#### GOAL:
Extract every line of text in the listing below word for word, leaving out the pictures.

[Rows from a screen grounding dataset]
※
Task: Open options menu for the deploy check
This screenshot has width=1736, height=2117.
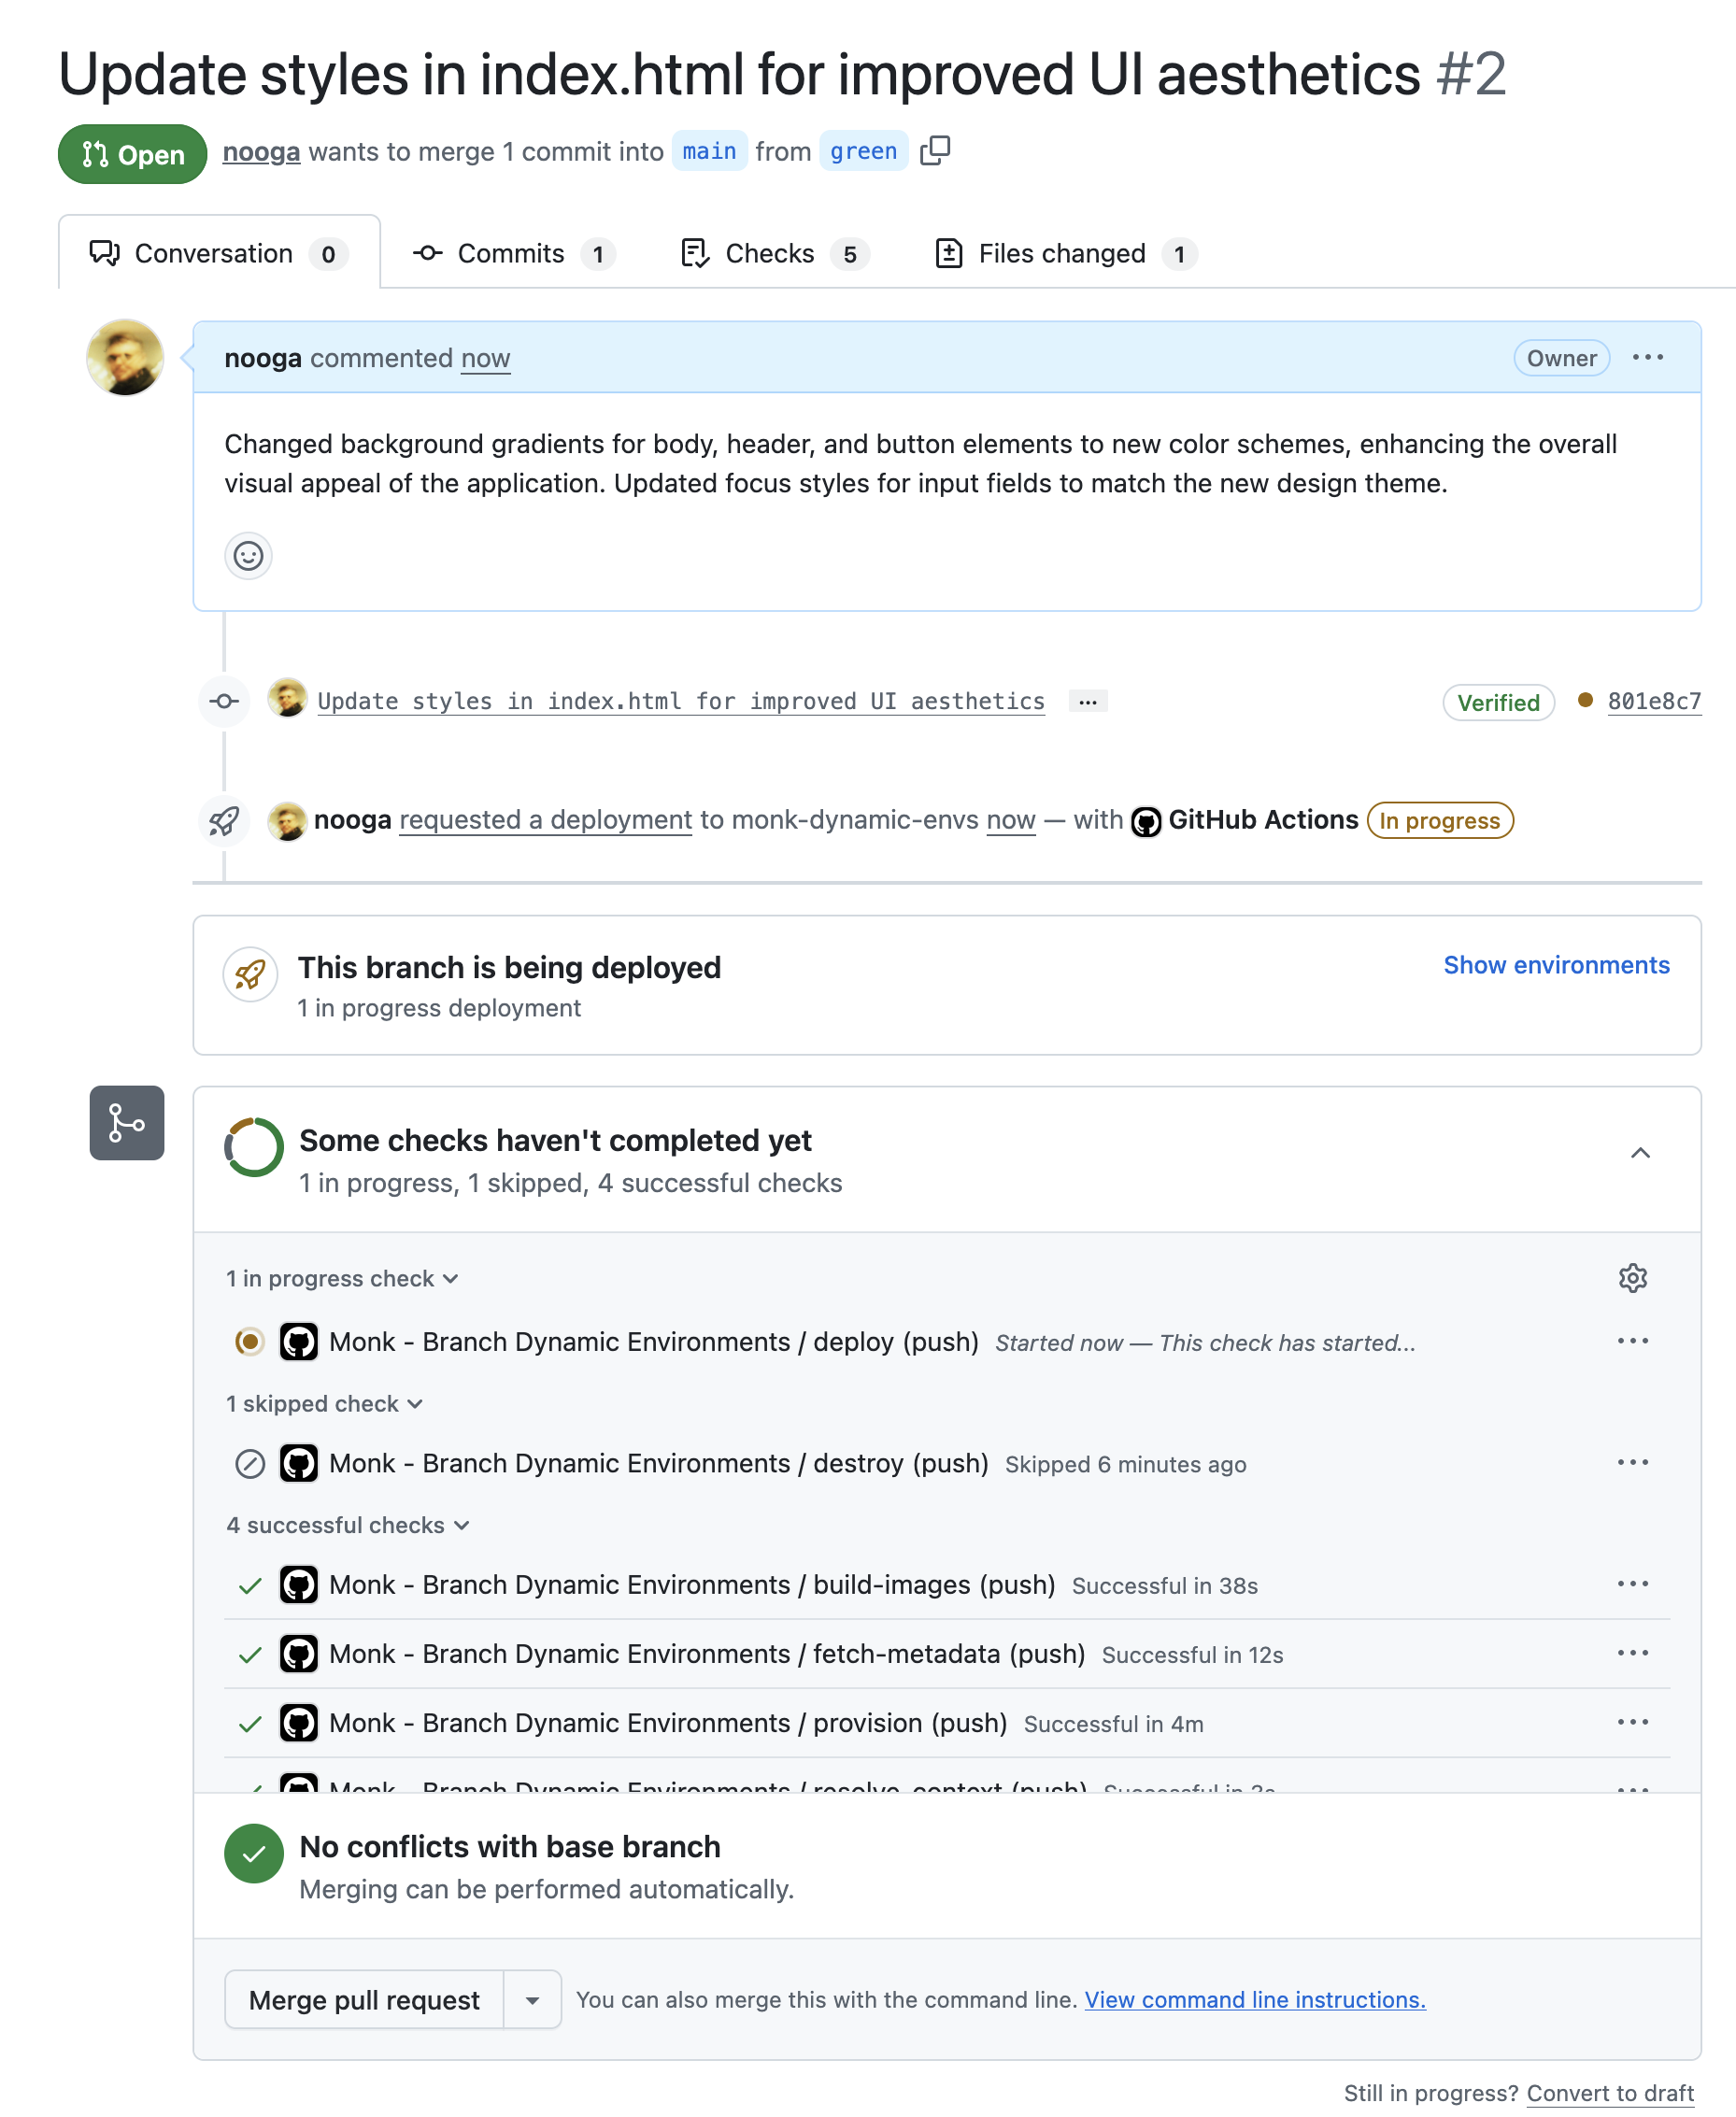Action: point(1633,1340)
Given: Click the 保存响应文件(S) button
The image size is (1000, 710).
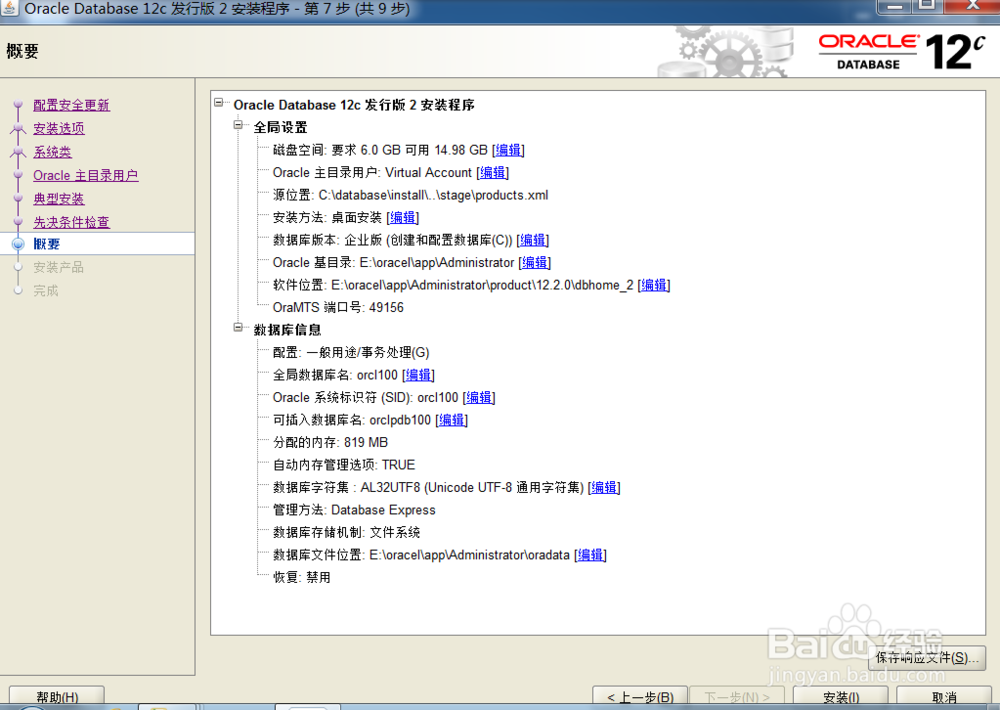Looking at the screenshot, I should click(926, 659).
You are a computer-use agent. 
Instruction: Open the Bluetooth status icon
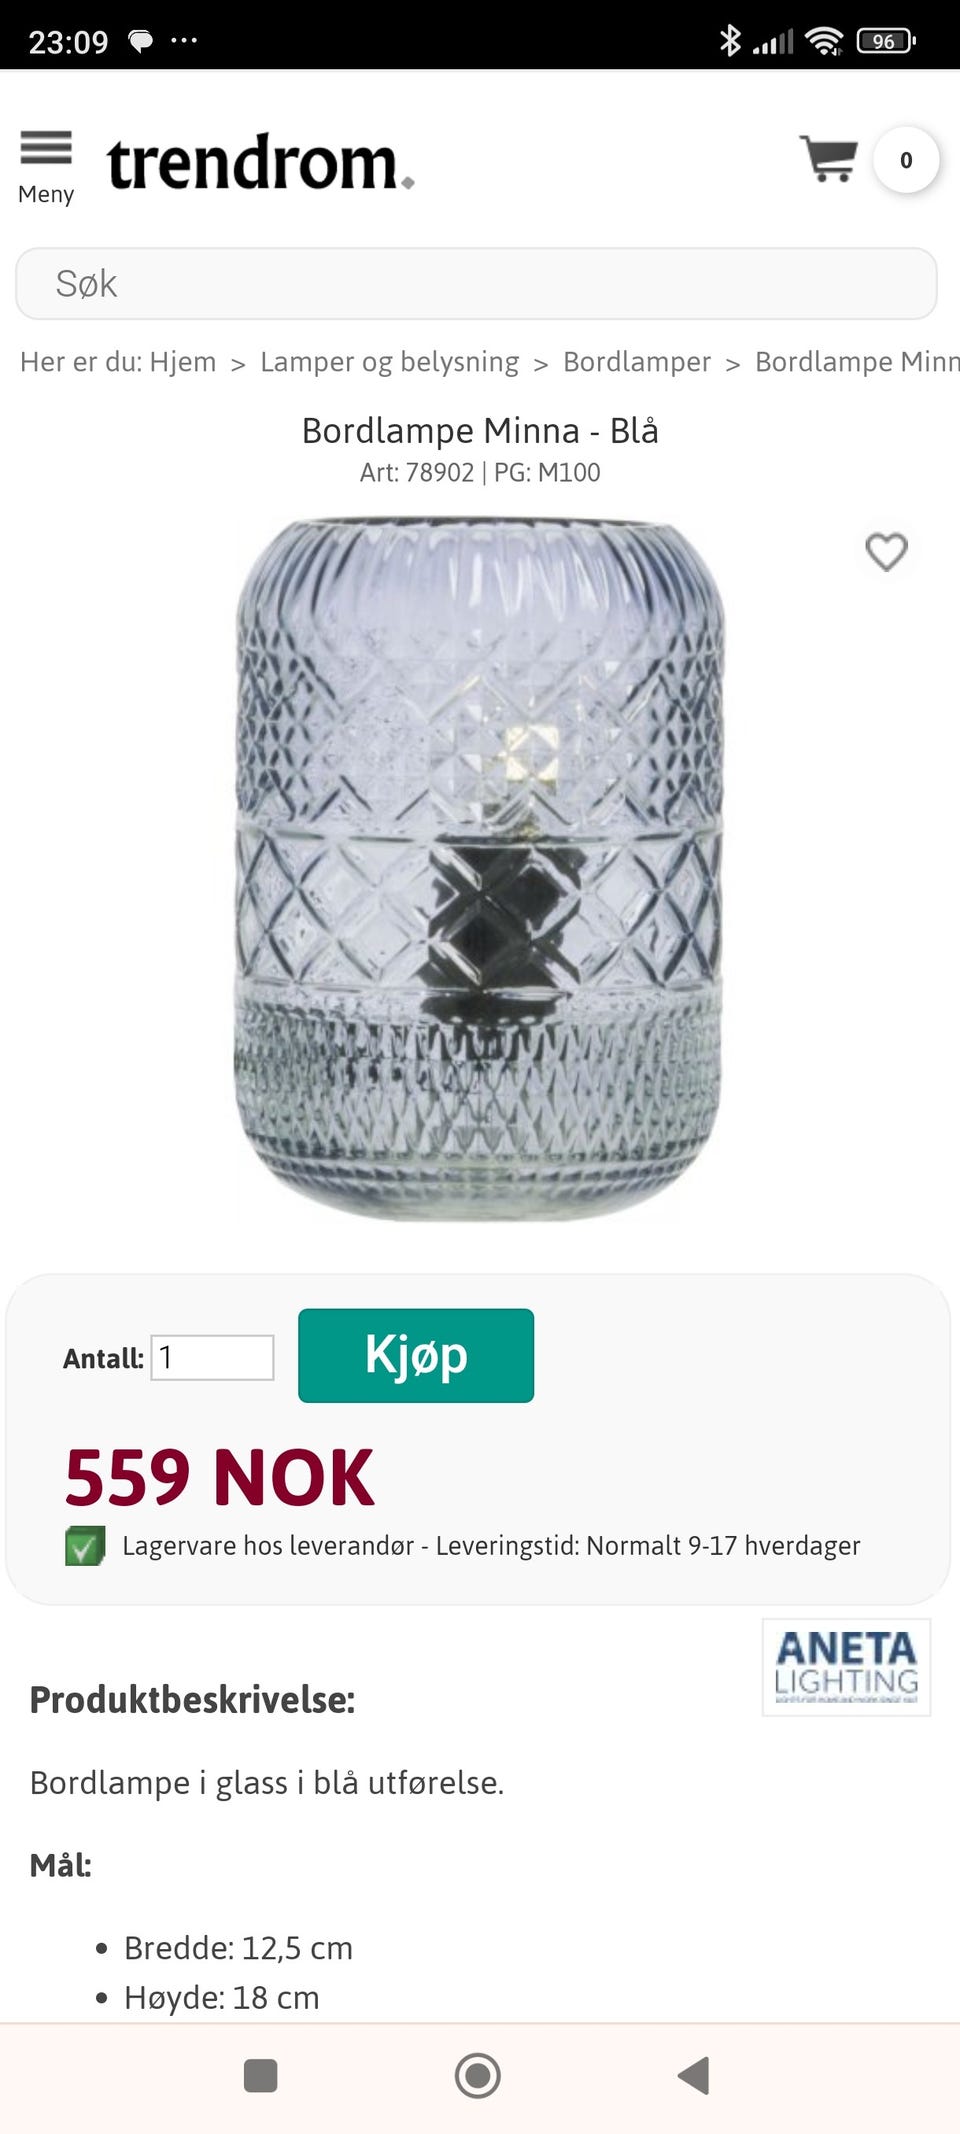tap(730, 41)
※
#### FULL ANSWER:
Task: Open options menu for the deploy check
This screenshot has width=1736, height=2117.
Action: point(1633,1340)
Given: Click the 保存响应文件(S) button
The image size is (1000, 710).
Looking at the screenshot, I should click(926, 659).
You are a computer-use agent. 
Instruction: Open the Bluetooth status icon
tap(730, 41)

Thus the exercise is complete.